Today I find another article about the debate between FIRE movement members and…Suze Orman? And a guy named Jared Dillian. The article is this one, by Shawn Langlois at MarketWatch.com. I am moved to share.
At the start of the matter is the idea advanced by Orman and apparently supported by Dillian, that early retirement would require at least five and more likely six to ten million dollars. They find the FIRE movement’s life strategy tools of extreme savings, unconventional living and disciplined action too risky and unpleasant. They believe this choice of strategy would most likely be due to laziness and a desire to avoid work. Dillian believes the FIRE movement’s success or failure depends upon the stock market’s direction.
I have not seen any of Suze Oman’s shows or heard any of the spots from where this conflict springs. I don’t know what work Suze recommends for accumulating the needed ten million, or how long she believes is the right amount of time for that to take. I am sure her intended audience does not include those who, sine qua non some radical life strategies, would never, ever, be able to save anything like ten million dollars, and maybe could not retire at all. But those people do exist. There are a lot of them. And even though they will never have ten million dollars, they still want good lives.

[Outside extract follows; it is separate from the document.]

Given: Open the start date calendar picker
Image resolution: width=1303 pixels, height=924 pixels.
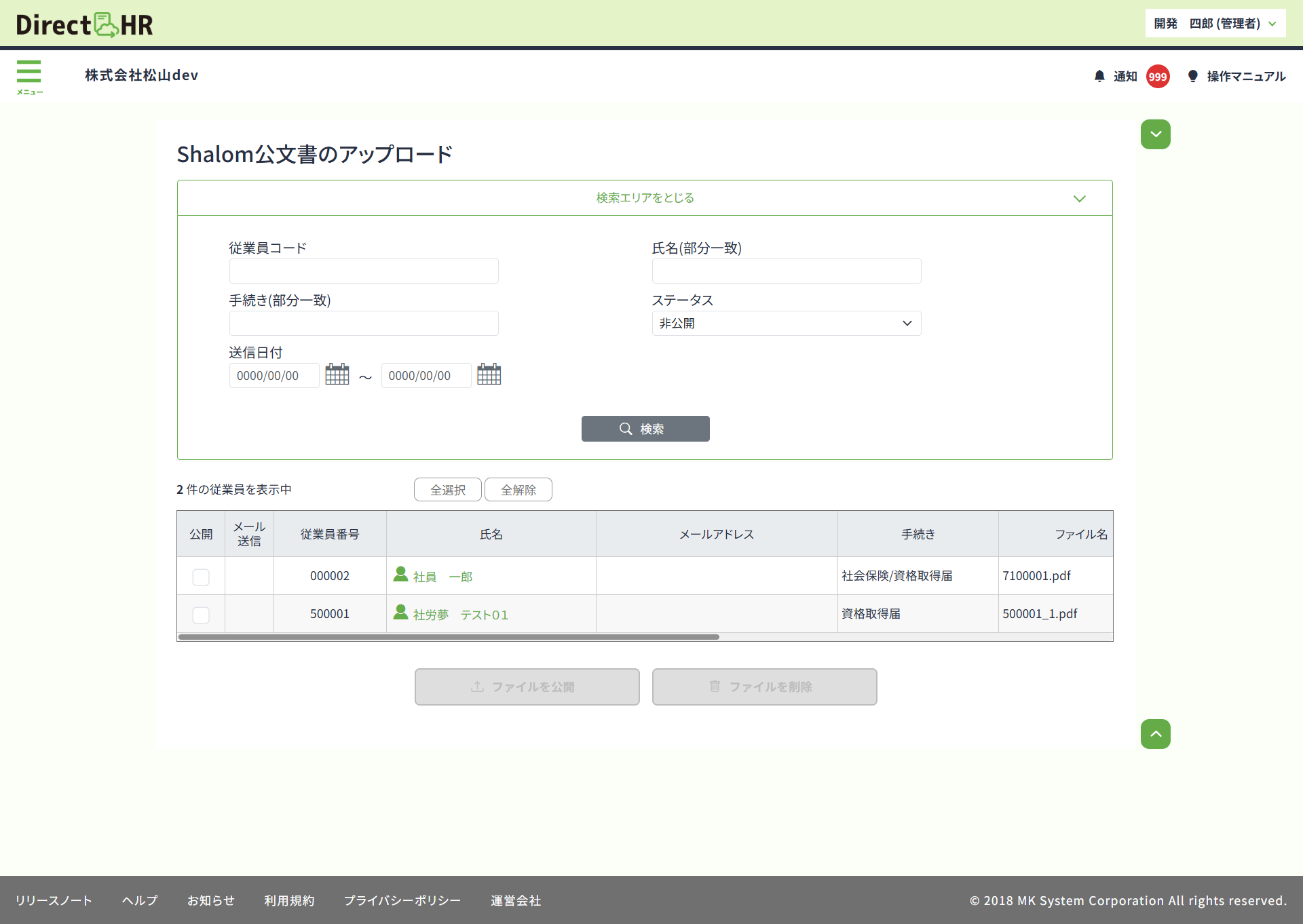Looking at the screenshot, I should click(337, 374).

Dillian seems to make two points. First, that radical savings is a doomed strategy in a bear market. Dillian defers to Math for more details on this first point. Second, that the FIRE movement is doomed because it is based on a value system that is in conflict with Hard Work, and only Hard Work can provide the things people really need: purpose, someone else to structure their time for them, and dignity.
The author, Mr. Langlois, editorialized a couple of Dillian’s comments as being valid. Langlois says it is true of Dillian’s remarks that younger investors in the FIRE movement have enjoyed primarily positive stock market outcomes in recent years, and asks the question of the reader, ‘What happens when the music stops?’. As the reader, I would have liked for Mr. Langlois to have taken that question back to the FIRE boards for an answer. It does not need to go unknown and the answers would have enriched the article. Langlois also characterized this comment from Dillian as a valid reflection on the benefits of having a “regular job”:
“What is wrong with working? Why do the FIRE people dislike working so much that they want to quit at age 35?” he asked in his piece. “Working gives people purpose. Most people do not function well with a bunch of unstructured free time. I am one of these people who thinks there is dignity in working, that every job is important no matter how small.”
I will have the odds on my side that Langlois is talking about working for a company or companies other than one’s own, for forty or more hours a week, more or less continuously for thirty-five to forty years when he says, “regular job”. The same guess about what Dillian means when he says “hard work” or “working” will also have good odds. For purposes of discussion, that is what we will call a regular job.
For me, this is the central misunderstanding. It is a misunderstanding that is much larger than the tweets and quips of out-of-touch financial advisors trying to make a buck hyping one thing or another on TV, and feuding with Reddit. It is this perception that regular jobs are good, or even going to be around much longer. The idea that the work structures and organizations of the industrial age are even remotely competitive any longer. The blindness of corporate business leaders to the radical changes in work-life that have already taken place and continue to evolve and develop at an incredible speed. How these changes skew what we see in traditional metrics like labor participation rates, and in turn, how these new modes confound policy-makers, pundits and professionals. These are the stories behind FIRE, I believe, if you keep looking.
I respect the radical savers and all the people in the FIRE movement who are looking for their freedom. They know that freedom begins with self-determination and is supported and protected with money, among other things. Many aren’t retiring from working. They are retiring from working on things that aren’t important to them. They are retiring from work environments that don’t make them feel happy. They are retiring from having to tolerate abuse and disrespect out of fear. They are retiring from watching their lives go by through the window of an office building while their loved ones are at home. They are retiring from doing the hard work that creates value for a society and passing most of the rewards to the investor class. At least some people are excited about the FIRE movement for the work it will allow them to do, not so they can avoid work.
Technology has created a new frontier of work configurations. People can explore, innovate and monetize the things they care about in ways they never could have before. These changes and innovations allow people to reprioritize where a ‘regular job’ falls in terms of activities that support a good life. As regular jobs have been scarce for most of the young FIRE movement’s life, people have found purpose and dignity working multiple jobs part-time. They are working projects, specific assignments, contracts or gigs. They are writing blogs, posting on Instigram, advertising to followers. In at least one case they are in a public beef with high profile media figures. They are finding more economic security in diversification than they found at their regular jobs. They are also finding more purpose and dignity. Much more. In some cases, they are making more money, too.
If we redefine the FIRE movement in this way, to say that it is made up of those who are turning away from the convention of a regular job in the belief that new strategies offer better economic security, purpose, dignity and opportunity, then I think we would be looking at this phenomenon in a way that I hope Suze and Jared can understand.